En un movimiento que seguramente no sorprenderá a nadie, los autores famosos tienen opiniones sobre qué leer en vacaciones. Un resumen de The Guardian, presentado por Jenny Colgan, incluye selecciones de Freida McFadden, Mick Herron, Robert Harris y otros, ofreciendo una cuidada selección de novelas adictivas para entornos arenosos.

Colgan advierte contra una dieta literaria de demasiados thrillers psicológicos ("El psicópata del marido de la hermana de mi esposa"), que lleva a confusión y mal humor, o demasiado romance empalagoso, que aparentemente causa caries dental. También aconseja no empacar ese tocho pesado que te da culpa y que has estado planeando leer durante años, ya que solo te hará desplazarte por Instagram.
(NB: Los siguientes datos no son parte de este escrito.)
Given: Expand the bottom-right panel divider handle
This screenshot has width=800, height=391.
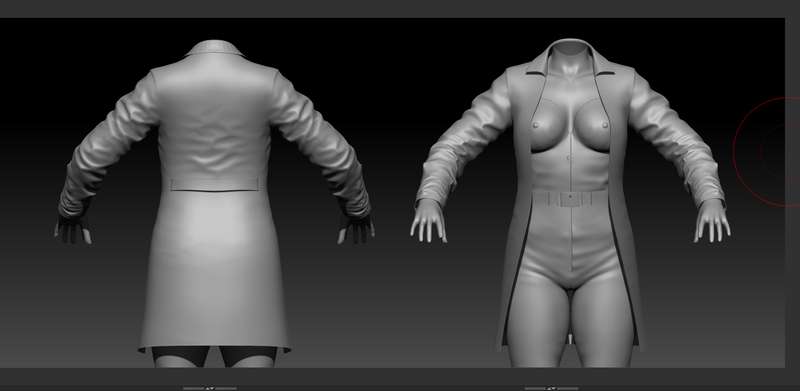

La clave, argumenta, es la variedad: ficción y no ficción, ligero y pesado, listo para intercambiarse en cualquier momento. Y si encuentras una copia manchada de agua de Domain de James Herbert en tu casa de vacaciones, Colgan dice que tires todas las reglas por la ventana y te comprometas con 600 páginas de ratas mutantes postnucleares en Londres. O ve a lo Maeve Binchy. La elección es tuya.